第29章 THE BURGHERS(5)
"Crony," said the furrier, resuming a suspended conversation. "We are going to have troublous times in France. The Reformers are bestirring themselves.""If they triumph, it will only be after a long war, during which business will be at a standstill," said Lallier, incapable of rising higher than the commercial sphere.
"My father, who saw the wars between the Burgundians and the Armagnacs told me that our family would never have come out safely if one of his grandfathers--his mother's father--had not been a Goix, one of those famous butchers in the Market who stood by the Burgundians; whereas the other, the Lecamus, was for the Armagnacs; they seemed ready to flay each other alive before the world, but they were excellent friends in the family. So, let us both try to save Christophe; perhaps the time may come when he will save us.""You are a shrewd one," said the jeweller.

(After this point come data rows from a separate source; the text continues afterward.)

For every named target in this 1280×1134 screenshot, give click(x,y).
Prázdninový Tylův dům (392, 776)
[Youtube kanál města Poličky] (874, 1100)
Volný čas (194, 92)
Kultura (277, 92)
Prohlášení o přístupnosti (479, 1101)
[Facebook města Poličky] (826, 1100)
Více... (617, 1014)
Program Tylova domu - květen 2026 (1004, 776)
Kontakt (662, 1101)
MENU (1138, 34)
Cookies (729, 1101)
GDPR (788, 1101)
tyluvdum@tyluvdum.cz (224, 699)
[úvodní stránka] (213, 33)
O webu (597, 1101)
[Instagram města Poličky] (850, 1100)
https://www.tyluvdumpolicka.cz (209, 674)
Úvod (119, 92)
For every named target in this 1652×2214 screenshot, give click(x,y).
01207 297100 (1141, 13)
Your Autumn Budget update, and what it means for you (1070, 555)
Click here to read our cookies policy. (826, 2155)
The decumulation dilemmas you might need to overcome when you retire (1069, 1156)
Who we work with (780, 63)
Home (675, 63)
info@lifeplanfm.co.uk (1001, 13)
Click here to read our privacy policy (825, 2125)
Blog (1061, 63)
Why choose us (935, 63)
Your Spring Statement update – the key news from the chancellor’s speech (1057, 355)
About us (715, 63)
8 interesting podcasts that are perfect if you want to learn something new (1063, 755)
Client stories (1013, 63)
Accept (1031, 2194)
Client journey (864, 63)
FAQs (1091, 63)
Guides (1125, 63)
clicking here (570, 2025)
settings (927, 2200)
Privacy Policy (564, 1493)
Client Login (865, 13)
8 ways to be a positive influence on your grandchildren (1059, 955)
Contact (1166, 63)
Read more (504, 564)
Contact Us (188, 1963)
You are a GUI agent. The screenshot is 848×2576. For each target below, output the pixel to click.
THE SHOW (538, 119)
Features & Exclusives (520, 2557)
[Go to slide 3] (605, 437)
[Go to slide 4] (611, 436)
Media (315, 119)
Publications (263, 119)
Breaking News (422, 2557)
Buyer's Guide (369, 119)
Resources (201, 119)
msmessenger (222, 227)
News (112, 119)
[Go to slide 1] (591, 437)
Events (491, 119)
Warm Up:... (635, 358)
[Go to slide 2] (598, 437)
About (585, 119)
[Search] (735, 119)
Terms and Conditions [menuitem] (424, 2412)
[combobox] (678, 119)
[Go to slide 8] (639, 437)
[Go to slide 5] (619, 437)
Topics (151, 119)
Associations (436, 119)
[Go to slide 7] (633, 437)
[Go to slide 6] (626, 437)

"No," replied Lecamus. "The burghers ought to think of themselves; the populace and the nobility are both against them. The Parisian bourgeoisie alarms everybody except the king, who knows it is his friend.""You who are so wise and have seen so many things," said Babette, timidly, "explain to me what the Reformers really want.""Yes, tell us that, crony," cried the jeweller. "I knew the late king's tailor, and I held him to be a man of simple life, without great talent; he was something like you; a man to whom they'd give the sacrament without confession; and behold! he plunged to the depths of this new religion,--he! a man whose two ears were worth all of a hundred thousand crowns apiece. He must have had secrets to reveal to induce the king and the Duchesse de Valentinois to be present at his torture.""And terrible secrets, too!" said the furrier. "The Reformation, my friends," he continued in a low voice, "will give back to the bourgeoisie the estates of the Church. When the ecclesiastical privileges are suppressed the Reformers intend to ask that the /vilain/ shall be imposed on nobles as well as on burghers, and they mean to insist that the king alone shall be above others--if indeed, they allow the State to have a king.""Suppress the Throne!" ejaculated Lallier.
"Hey! crony," said Lecamus, "in the Low Countries the burghers govern themselves with burgomasters of their own, who elect their own temporary head.""God bless me, crony; we ought to do these fine things and yet stay Catholics," cried the jeweller.
"We are too old, you and I, to see the triumph of the Parisian bourgeoisie, but it will triumph, I tell you, in times to come as it did of yore. Ha! the king must rest upon it in order to resist, and we have always sold him our help dear. The last time, all the burghers were ennobled, and he gave them permission to buy seignorial estates and take titles from the land without special letters from the king.
You and I, grandsons of the Goix through our mothers, are not we as good as any lord?"These words were so alarming to the jeweller and the two women that they were followed by a dead silence. The ferments of 1789 were already tingling in the veins of Lecamus, who was not yet so old but what he could live to see the bold burghers of the Ligue.
"Are you selling well in spite of these troubles?" said Lallier to Mademoiselle Lecamus.
"Troubles always do harm," she replied.
"That's one reason why I am so set on making my son a lawyer," said Lecamus; "for squabbles and law go on forever."The conversation then turned to commonplace topics, to the great satisfaction of the jeweller, who was not fond of either political troubles or audacity of thought.